Silver from G/S/C is a really good character development, I think.  At first he starts off as a pretty heartless guy who wants to trash Team Rocket, but after taking some losses and a bunch of other stuff happening, he slowly becomes a trainer who cares for his Pokemon, and thus becomes a good trainer.


----------



## Ho-oh's Wings (Jul 15, 2009)

Kryten from Red Dwarf

He starts off so afraid of upsetting people and by the end of the show he can happily mock people and seems completly different but the transistion was so perfect I didn't notice while watching the episodes in order.


----------



## Murkrow (Jul 16, 2009)

Ho-oh's Wings said:


> Kryten from Red Dwarf
> 
> He starts off so afraid of upsetting people and by the end of the show he can happily mock people and seems completly different but the transistion was so perfect I didn't notice while watching the episodes in order.


Oh yes, agree.
Gotta love Kryten. 

Lister: What is this?
Kryten: It's a banana.
Cat: You taught him that?!?


----------



## Scyther (Jul 16, 2009)

Harry Potter. Must I say more?


----------



## Aisling (Jul 16, 2009)

Kurotowa from the _Nausicaa of the Valley of the Wind_ manga.

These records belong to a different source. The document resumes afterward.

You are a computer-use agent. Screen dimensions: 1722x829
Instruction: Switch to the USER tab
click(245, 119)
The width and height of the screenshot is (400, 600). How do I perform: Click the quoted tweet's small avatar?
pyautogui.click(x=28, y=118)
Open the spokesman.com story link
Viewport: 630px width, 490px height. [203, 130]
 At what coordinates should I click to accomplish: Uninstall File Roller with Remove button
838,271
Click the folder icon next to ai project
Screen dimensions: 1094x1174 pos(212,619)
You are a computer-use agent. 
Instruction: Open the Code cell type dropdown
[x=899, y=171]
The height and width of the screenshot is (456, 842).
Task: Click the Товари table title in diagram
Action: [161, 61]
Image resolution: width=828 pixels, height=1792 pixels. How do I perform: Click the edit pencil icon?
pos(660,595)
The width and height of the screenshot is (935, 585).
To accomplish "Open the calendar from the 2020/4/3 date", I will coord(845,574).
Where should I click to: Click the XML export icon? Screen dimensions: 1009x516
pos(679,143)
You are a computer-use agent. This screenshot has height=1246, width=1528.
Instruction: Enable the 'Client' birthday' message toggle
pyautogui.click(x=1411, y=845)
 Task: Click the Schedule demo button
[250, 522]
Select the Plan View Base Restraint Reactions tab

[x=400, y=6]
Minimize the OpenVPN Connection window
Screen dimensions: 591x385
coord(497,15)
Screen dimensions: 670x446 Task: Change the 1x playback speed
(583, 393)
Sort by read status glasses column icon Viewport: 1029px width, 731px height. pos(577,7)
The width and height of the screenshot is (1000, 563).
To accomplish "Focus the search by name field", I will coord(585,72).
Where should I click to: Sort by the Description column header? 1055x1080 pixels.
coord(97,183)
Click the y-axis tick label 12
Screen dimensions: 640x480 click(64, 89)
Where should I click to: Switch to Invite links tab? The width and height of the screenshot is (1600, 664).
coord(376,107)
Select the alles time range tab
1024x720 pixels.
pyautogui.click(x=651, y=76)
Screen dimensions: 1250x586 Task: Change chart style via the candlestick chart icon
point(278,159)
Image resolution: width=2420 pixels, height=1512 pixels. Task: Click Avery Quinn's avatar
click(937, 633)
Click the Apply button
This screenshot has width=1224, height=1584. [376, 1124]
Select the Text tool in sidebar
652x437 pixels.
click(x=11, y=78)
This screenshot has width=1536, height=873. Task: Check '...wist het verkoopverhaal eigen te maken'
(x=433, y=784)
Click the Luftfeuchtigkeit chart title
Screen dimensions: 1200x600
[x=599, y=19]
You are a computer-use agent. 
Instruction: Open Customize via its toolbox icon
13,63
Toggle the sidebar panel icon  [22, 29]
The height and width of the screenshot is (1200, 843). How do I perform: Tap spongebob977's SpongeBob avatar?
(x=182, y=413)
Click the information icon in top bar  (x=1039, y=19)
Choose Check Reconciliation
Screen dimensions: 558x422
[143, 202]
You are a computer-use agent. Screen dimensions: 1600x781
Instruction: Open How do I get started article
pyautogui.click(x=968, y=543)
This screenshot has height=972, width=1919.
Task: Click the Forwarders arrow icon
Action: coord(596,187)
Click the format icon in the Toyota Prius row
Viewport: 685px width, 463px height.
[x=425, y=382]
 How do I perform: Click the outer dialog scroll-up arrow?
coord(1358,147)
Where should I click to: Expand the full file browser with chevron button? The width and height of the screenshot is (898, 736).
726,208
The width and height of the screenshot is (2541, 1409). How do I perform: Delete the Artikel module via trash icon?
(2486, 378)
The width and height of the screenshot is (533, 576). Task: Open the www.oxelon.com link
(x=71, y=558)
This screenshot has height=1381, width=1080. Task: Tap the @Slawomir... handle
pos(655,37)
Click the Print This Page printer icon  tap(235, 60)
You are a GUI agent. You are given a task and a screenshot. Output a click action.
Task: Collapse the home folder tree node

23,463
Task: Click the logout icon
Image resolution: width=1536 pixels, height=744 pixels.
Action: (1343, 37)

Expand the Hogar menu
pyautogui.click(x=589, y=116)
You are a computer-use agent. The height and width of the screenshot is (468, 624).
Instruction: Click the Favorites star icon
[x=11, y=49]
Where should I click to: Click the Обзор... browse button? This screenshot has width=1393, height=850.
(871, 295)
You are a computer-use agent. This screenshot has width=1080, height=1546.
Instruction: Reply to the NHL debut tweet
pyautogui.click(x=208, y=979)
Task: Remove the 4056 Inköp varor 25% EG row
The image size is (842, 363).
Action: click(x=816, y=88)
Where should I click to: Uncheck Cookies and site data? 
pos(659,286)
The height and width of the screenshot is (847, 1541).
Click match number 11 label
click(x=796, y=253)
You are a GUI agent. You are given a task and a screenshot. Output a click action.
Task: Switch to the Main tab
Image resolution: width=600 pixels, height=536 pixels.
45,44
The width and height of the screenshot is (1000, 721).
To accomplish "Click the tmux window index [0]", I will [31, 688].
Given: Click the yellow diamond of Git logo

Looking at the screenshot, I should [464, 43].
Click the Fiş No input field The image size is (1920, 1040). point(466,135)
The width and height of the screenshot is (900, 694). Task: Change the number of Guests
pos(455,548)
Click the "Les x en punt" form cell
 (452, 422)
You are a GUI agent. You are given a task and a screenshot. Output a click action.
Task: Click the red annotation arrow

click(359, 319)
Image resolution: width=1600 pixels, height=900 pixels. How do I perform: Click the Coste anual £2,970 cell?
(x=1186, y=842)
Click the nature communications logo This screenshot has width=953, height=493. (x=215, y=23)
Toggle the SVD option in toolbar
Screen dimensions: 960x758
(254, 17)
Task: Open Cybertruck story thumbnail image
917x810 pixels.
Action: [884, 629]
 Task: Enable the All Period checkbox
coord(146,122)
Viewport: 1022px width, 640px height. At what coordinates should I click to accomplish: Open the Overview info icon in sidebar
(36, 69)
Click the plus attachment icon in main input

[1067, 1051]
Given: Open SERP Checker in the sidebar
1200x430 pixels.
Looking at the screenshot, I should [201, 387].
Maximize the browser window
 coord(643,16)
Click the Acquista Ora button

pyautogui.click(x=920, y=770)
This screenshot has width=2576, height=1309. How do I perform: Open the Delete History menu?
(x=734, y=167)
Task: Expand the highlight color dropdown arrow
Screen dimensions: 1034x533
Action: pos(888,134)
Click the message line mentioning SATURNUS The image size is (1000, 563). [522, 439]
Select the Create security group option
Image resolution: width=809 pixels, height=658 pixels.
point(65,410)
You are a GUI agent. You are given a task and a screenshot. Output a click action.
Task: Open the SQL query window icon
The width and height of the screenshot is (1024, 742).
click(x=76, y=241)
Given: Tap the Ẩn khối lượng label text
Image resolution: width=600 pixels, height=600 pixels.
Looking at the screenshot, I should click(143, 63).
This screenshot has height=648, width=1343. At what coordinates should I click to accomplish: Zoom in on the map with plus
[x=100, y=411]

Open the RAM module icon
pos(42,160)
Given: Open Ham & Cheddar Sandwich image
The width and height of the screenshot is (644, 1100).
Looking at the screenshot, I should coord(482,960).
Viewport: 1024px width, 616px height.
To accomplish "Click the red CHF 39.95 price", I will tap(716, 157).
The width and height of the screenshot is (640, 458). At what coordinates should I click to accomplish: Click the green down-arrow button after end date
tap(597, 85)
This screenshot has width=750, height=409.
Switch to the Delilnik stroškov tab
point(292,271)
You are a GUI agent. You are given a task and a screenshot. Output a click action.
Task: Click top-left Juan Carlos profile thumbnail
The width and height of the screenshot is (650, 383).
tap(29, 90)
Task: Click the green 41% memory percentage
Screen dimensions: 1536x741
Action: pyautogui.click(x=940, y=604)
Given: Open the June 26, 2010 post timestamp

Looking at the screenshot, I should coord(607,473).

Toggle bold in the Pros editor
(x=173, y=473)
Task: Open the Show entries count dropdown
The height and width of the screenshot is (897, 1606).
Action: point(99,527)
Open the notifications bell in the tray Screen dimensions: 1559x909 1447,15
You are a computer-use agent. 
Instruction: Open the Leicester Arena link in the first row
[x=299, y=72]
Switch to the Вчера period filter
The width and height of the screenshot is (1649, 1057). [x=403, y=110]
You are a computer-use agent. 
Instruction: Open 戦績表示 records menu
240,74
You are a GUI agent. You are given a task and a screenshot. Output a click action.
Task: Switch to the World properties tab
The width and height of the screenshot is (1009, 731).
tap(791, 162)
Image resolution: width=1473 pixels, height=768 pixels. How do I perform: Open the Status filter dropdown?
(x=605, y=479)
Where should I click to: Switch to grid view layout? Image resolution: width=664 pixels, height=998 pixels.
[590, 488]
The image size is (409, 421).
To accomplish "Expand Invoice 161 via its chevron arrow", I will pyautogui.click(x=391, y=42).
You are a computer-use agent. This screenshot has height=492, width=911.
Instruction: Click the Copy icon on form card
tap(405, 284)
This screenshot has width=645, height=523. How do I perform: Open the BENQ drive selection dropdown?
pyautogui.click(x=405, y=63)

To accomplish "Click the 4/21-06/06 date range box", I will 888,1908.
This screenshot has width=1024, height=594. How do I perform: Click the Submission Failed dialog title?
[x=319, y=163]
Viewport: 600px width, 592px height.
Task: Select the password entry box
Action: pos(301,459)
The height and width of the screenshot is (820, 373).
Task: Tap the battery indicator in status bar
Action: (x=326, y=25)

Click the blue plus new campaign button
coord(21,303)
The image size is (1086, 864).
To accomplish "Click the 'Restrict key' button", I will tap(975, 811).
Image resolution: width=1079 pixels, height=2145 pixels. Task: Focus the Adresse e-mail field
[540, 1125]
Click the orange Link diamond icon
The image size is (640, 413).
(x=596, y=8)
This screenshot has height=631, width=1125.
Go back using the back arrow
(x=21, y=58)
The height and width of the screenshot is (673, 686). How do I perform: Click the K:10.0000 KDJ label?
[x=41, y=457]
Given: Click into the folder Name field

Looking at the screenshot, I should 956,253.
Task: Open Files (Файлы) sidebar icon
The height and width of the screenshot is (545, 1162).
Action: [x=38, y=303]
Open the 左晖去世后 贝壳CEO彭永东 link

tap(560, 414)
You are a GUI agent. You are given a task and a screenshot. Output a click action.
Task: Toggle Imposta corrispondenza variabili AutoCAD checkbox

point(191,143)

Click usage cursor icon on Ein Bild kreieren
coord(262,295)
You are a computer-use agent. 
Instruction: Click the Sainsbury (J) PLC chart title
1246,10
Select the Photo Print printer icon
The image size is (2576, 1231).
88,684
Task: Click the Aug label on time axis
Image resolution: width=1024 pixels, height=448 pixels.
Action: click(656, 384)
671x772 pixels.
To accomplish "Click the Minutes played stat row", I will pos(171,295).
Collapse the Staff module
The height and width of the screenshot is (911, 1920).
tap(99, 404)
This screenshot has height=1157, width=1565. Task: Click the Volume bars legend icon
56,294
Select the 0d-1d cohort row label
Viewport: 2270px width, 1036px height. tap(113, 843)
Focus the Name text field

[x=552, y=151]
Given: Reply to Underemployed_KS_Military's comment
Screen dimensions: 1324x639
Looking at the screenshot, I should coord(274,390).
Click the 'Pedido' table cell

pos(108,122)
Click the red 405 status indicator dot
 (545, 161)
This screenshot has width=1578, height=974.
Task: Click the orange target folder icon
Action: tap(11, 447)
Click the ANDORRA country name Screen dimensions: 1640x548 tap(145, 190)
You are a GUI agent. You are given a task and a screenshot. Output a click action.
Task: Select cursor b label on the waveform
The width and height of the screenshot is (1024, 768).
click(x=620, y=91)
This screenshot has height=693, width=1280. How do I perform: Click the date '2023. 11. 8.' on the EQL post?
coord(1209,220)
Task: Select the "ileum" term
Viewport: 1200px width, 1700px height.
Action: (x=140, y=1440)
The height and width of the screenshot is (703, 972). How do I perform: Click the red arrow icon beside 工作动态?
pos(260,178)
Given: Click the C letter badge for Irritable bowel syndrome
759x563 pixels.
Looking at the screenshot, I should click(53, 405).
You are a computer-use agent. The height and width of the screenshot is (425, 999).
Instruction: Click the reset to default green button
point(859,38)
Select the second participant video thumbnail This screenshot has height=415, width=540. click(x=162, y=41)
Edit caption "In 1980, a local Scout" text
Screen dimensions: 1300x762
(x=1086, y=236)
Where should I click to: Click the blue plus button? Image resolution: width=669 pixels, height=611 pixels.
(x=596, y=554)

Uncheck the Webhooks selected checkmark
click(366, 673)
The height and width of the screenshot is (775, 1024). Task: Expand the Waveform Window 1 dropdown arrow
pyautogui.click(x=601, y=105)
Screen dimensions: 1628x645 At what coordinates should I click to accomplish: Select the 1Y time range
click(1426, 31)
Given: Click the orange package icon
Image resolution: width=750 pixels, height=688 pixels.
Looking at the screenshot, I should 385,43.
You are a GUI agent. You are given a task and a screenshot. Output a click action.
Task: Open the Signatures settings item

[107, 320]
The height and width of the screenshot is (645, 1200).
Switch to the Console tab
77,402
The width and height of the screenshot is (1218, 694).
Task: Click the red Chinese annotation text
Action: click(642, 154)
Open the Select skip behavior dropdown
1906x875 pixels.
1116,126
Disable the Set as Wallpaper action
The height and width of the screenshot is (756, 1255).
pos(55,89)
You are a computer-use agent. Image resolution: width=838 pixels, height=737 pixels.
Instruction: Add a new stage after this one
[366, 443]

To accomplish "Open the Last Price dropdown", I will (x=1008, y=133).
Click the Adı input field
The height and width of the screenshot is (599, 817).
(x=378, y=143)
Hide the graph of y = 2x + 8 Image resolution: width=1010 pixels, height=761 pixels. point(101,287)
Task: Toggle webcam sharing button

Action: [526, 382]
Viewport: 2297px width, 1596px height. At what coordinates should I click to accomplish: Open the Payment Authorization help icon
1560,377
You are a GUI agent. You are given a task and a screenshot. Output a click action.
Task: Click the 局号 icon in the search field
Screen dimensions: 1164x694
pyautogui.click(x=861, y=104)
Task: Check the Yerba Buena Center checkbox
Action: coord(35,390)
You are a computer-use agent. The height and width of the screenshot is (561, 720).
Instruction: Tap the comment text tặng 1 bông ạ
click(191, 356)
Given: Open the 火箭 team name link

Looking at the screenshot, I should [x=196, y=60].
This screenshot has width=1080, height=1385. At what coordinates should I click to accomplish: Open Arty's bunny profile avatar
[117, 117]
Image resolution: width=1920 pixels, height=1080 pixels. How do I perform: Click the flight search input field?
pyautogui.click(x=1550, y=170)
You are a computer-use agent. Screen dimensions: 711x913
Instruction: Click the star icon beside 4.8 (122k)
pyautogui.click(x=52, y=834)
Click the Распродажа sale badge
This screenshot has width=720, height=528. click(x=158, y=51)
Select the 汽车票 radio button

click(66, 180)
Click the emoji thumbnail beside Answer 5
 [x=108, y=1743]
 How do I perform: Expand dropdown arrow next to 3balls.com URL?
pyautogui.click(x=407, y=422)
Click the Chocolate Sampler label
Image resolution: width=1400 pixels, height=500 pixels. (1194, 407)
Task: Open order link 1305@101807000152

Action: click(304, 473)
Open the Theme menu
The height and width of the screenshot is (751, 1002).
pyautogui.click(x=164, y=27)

He got so much more pagetime than screentime. >:I He deserves it


----------



## Alexi (Jul 17, 2009)

Hannibal Lecter :3 

Also Francis Dolarhyde, from _Red Dragon_. He's this poor, twisted man who was turned into a monster by his abusive grandmother, yet he still retained a piece of humanity, which showed itself when he started to fall in love with Reba, a woman who seemed to perfect for him. It's heartbreaking to see how the monster inside him just takes over and destroys everything he tries so hard to hold on to. ;-;


----------



## Vladimir Putin's LJ (Jul 22, 2009)

Francis Dolarhyde is a pretty good one.
My current favourite is Andrew Crocker-Harris from The Browning version. I can't say too much without spoiling but he's this sad old man who's trapped in a loveless marriage with a woman who hates him. He's a teacher but his pupils dislike him as well.
The play's like fifty-two pages, go read it. Oooor read my impeding comic/graphic novel adaptation! Or something.


----------